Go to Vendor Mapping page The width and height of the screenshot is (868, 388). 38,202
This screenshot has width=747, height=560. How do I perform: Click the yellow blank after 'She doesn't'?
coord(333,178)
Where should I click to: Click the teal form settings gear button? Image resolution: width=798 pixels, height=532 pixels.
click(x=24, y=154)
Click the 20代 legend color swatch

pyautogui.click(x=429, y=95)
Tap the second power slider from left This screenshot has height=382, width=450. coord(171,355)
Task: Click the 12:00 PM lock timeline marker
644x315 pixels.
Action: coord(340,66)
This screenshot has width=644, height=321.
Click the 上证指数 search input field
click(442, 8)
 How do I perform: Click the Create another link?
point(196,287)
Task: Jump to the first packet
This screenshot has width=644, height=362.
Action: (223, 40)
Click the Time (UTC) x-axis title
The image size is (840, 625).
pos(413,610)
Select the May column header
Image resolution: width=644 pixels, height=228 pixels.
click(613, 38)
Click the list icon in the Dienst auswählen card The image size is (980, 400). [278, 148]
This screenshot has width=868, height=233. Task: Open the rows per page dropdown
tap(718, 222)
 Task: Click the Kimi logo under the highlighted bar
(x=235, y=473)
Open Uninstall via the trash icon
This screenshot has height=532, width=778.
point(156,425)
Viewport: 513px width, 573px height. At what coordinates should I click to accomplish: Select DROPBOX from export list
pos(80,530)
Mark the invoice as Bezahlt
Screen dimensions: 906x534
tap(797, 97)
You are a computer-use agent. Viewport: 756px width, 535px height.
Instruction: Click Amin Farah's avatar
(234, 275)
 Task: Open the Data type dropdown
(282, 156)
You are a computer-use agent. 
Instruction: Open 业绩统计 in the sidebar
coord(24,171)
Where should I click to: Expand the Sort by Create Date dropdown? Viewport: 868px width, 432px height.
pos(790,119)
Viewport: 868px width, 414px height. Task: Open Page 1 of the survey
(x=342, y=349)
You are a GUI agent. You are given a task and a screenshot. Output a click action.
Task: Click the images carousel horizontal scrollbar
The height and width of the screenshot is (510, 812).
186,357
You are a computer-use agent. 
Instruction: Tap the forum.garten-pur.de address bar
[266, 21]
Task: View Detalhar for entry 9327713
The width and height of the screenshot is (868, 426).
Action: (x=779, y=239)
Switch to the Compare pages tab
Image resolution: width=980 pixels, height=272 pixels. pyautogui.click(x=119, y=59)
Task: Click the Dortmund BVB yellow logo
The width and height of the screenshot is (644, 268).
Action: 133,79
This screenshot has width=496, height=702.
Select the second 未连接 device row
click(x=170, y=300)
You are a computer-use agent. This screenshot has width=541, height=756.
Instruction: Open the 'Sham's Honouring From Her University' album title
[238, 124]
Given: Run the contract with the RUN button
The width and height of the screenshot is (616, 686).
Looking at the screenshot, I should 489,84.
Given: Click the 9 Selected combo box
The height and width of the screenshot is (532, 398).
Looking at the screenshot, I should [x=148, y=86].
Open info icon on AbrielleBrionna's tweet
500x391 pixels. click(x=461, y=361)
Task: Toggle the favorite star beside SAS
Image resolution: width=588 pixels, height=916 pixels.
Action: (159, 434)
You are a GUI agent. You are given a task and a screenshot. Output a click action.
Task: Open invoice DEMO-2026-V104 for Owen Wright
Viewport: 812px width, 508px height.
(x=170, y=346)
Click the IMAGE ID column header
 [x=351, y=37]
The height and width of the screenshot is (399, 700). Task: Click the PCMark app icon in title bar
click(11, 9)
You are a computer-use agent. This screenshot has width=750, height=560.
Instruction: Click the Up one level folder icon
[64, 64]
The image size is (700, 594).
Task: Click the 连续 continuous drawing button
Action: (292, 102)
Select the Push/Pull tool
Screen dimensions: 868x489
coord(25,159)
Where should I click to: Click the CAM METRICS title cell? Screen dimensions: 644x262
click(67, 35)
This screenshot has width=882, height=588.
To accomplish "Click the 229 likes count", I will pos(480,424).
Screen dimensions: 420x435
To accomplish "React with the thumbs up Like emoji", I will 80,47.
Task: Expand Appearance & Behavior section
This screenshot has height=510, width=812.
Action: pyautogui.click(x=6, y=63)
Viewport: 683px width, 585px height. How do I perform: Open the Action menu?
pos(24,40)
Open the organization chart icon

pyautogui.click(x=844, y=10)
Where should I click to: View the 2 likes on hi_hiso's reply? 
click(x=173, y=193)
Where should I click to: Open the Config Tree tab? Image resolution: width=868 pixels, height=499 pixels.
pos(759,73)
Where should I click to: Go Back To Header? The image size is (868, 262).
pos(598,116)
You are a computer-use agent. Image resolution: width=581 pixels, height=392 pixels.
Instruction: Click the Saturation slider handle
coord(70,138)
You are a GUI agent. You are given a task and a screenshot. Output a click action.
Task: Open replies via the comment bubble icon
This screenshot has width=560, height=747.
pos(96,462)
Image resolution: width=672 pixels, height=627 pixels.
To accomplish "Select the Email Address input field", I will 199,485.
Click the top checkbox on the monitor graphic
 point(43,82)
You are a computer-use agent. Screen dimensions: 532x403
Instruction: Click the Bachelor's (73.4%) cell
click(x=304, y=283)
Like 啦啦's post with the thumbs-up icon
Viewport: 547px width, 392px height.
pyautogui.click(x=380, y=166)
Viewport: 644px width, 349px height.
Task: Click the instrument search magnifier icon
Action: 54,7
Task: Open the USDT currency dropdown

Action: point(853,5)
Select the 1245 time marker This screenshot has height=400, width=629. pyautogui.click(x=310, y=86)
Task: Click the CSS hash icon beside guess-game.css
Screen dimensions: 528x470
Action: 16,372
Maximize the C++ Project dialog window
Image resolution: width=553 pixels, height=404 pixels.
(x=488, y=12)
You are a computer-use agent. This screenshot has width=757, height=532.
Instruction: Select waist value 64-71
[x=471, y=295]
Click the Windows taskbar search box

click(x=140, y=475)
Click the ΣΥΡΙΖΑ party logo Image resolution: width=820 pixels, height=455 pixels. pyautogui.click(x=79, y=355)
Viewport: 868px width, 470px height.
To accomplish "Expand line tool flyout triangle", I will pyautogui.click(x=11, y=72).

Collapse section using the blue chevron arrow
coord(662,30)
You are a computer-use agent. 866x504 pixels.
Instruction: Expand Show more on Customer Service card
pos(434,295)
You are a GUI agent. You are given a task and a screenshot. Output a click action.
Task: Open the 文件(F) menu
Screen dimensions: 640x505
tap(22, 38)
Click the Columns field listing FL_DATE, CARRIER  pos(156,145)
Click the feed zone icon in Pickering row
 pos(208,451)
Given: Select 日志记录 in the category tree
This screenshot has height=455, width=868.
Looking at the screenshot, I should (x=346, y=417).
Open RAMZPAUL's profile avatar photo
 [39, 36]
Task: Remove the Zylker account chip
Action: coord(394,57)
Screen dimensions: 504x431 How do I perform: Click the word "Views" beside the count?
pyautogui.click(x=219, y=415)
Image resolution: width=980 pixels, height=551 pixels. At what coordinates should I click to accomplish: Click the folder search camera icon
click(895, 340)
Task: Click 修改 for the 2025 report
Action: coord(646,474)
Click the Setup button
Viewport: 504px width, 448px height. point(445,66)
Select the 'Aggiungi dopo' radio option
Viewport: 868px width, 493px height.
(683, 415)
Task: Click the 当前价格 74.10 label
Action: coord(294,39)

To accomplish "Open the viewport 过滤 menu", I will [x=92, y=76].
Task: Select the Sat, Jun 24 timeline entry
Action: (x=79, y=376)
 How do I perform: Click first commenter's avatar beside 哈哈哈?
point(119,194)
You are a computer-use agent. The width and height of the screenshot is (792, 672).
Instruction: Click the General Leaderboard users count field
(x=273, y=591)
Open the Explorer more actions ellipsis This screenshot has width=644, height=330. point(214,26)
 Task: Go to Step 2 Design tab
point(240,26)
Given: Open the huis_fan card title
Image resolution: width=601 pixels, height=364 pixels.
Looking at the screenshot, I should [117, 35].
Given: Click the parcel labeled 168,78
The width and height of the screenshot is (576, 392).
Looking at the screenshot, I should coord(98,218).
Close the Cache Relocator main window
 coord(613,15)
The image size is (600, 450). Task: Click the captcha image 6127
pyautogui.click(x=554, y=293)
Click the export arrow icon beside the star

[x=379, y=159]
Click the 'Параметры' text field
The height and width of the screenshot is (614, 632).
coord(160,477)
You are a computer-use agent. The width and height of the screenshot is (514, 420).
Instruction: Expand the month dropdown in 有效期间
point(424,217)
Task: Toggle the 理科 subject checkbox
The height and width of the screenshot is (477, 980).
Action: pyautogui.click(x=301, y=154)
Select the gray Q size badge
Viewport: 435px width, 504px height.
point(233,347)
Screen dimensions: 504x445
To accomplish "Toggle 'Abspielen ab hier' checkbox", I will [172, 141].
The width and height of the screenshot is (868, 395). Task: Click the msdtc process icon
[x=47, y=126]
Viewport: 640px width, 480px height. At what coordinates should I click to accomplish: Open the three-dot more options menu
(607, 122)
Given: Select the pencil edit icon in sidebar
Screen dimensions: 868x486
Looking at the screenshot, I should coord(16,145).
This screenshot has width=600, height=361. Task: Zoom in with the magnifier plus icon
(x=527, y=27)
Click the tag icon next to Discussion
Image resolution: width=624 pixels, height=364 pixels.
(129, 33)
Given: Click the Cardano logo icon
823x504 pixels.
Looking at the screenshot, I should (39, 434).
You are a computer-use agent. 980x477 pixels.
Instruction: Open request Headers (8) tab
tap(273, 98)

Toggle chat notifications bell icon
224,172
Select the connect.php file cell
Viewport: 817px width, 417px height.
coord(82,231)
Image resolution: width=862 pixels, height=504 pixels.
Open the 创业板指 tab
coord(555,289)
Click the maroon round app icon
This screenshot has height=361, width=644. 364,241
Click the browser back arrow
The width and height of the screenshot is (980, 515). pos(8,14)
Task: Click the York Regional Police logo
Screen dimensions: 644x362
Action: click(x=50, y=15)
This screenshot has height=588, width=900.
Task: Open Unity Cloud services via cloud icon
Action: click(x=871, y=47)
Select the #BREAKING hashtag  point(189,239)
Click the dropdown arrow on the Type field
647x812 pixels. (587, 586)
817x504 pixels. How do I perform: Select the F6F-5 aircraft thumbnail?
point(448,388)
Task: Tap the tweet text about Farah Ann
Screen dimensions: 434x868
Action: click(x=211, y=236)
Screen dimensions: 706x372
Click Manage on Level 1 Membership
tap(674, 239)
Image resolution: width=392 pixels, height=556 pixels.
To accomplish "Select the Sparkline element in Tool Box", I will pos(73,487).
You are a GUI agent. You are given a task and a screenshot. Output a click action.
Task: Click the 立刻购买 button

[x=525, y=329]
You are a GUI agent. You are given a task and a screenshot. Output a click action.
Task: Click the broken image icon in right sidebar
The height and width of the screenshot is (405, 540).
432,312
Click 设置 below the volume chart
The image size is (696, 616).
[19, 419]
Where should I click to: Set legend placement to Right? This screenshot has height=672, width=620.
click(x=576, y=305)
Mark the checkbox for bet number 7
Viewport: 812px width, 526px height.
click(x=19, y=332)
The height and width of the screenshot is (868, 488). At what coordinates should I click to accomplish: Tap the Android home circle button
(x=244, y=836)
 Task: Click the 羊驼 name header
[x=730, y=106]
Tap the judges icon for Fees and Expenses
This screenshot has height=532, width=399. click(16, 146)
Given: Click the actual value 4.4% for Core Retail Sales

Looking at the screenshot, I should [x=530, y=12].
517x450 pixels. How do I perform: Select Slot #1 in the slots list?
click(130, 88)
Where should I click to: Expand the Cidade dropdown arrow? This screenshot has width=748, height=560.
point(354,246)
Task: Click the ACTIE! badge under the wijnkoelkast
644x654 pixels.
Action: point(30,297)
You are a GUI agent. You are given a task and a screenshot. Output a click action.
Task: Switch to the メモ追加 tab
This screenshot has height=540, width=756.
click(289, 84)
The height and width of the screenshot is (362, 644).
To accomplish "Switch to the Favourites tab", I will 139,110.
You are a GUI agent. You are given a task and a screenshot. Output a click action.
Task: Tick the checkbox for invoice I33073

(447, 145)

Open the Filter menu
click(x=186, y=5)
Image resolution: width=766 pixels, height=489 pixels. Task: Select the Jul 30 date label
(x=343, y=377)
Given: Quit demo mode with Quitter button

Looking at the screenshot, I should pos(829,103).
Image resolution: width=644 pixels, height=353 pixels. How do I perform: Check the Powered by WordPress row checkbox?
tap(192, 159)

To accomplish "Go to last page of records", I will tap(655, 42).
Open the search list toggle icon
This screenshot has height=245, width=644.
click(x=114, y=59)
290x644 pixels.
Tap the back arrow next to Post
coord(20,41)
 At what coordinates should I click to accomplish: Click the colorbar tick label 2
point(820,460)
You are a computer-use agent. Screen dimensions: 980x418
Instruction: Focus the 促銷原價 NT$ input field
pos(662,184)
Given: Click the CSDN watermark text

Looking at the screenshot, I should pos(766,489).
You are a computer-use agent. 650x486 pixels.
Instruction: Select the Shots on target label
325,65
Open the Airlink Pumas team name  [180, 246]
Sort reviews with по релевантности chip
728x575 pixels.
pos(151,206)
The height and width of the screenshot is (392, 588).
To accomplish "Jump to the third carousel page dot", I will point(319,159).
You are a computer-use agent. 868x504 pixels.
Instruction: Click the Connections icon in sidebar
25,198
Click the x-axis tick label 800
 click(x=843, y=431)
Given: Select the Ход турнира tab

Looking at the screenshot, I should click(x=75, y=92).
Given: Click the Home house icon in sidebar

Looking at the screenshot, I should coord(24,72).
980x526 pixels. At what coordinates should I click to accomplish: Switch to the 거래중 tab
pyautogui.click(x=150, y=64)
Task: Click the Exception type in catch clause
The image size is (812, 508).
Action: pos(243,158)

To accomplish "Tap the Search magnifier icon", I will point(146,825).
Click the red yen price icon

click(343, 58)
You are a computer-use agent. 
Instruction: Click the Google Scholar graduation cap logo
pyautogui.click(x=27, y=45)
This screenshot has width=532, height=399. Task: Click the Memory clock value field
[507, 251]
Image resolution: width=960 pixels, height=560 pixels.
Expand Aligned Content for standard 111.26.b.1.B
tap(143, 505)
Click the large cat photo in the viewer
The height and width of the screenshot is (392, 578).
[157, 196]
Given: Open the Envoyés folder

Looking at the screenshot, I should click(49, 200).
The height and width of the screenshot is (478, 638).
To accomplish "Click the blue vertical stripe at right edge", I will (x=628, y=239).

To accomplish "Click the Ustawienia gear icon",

┄┄┄┄┄┄

- **Your goal**
Look in the material above for the line with "Instruction: Tap the" and the line with "Task: Click the Dortmund BVB yellow logo", and transcribe exactly those lines and all lines between them, nothing more.

- **Answer space**
Instruction: Tap the forum.garten-pur.de address bar
[266, 21]
Task: View Detalhar for entry 9327713
The width and height of the screenshot is (868, 426).
Action: (x=779, y=239)
Switch to the Compare pages tab
Image resolution: width=980 pixels, height=272 pixels. pyautogui.click(x=119, y=59)
Task: Click the Dortmund BVB yellow logo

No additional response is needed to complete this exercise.